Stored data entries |
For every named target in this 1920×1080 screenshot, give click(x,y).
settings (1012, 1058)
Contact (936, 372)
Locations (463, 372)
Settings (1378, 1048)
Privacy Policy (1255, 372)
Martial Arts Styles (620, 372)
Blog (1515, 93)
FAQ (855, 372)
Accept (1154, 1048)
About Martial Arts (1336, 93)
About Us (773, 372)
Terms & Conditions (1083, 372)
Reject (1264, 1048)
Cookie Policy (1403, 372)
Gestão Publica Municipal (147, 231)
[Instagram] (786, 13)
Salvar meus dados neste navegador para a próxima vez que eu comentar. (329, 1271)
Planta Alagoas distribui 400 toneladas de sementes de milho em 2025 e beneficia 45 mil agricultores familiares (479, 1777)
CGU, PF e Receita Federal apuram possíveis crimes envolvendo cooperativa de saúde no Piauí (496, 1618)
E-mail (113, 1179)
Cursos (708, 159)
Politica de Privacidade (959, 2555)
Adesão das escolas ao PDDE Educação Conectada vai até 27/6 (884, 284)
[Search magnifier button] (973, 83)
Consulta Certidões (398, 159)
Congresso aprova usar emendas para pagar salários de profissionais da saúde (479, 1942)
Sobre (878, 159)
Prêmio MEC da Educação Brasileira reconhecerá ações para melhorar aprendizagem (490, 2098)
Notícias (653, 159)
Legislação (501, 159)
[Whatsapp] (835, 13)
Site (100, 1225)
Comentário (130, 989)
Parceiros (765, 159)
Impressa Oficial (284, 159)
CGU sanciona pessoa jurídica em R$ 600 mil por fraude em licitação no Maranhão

What the task requires | Set out every record in full, exactly as given.

Task output |
For every named target in this 1920×1080 screenshot, give click(x,y).
settings (1012, 1058)
Contact (936, 372)
Locations (463, 372)
Settings (1378, 1048)
Privacy Policy (1255, 372)
Martial Arts Styles (620, 372)
Blog (1515, 93)
FAQ (855, 372)
Accept (1154, 1048)
About Martial Arts (1336, 93)
About Us (773, 372)
Terms & Conditions (1083, 372)
Reject (1264, 1048)
Cookie Policy (1403, 372)
Gestão Publica Municipal (147, 231)
[Instagram] (786, 13)
Salvar meus dados neste navegador para a próxima vez que eu comentar. (329, 1271)
Planta Alagoas distribui 400 toneladas de sementes de milho em 2025 e beneficia 45 mil agricultores familiares (479, 1777)
CGU, PF e Receita Federal apuram possíveis crimes envolvendo cooperativa de saúde no Piauí (496, 1618)
E-mail (113, 1179)
Cursos (708, 159)
Politica de Privacidade (959, 2555)
Adesão das escolas ao PDDE Educação Conectada vai até 27/6 (884, 284)
[Search magnifier button] (973, 83)
Consulta Certidões (398, 159)
Congresso aprova usar emendas para pagar salários de profissionais da saúde (479, 1942)
Sobre (878, 159)
Prêmio MEC da Educação Brasileira reconhecerá ações para melhorar aprendizagem (490, 2098)
Notícias (653, 159)
Legislação (501, 159)
[Whatsapp] (835, 13)
Site (100, 1225)
Comentário (130, 989)
Parceiros (765, 159)
Impressa Oficial (284, 159)
CGU sanciona pessoa jurídica em R$ 600 mil por fraude em licitação no Maranhão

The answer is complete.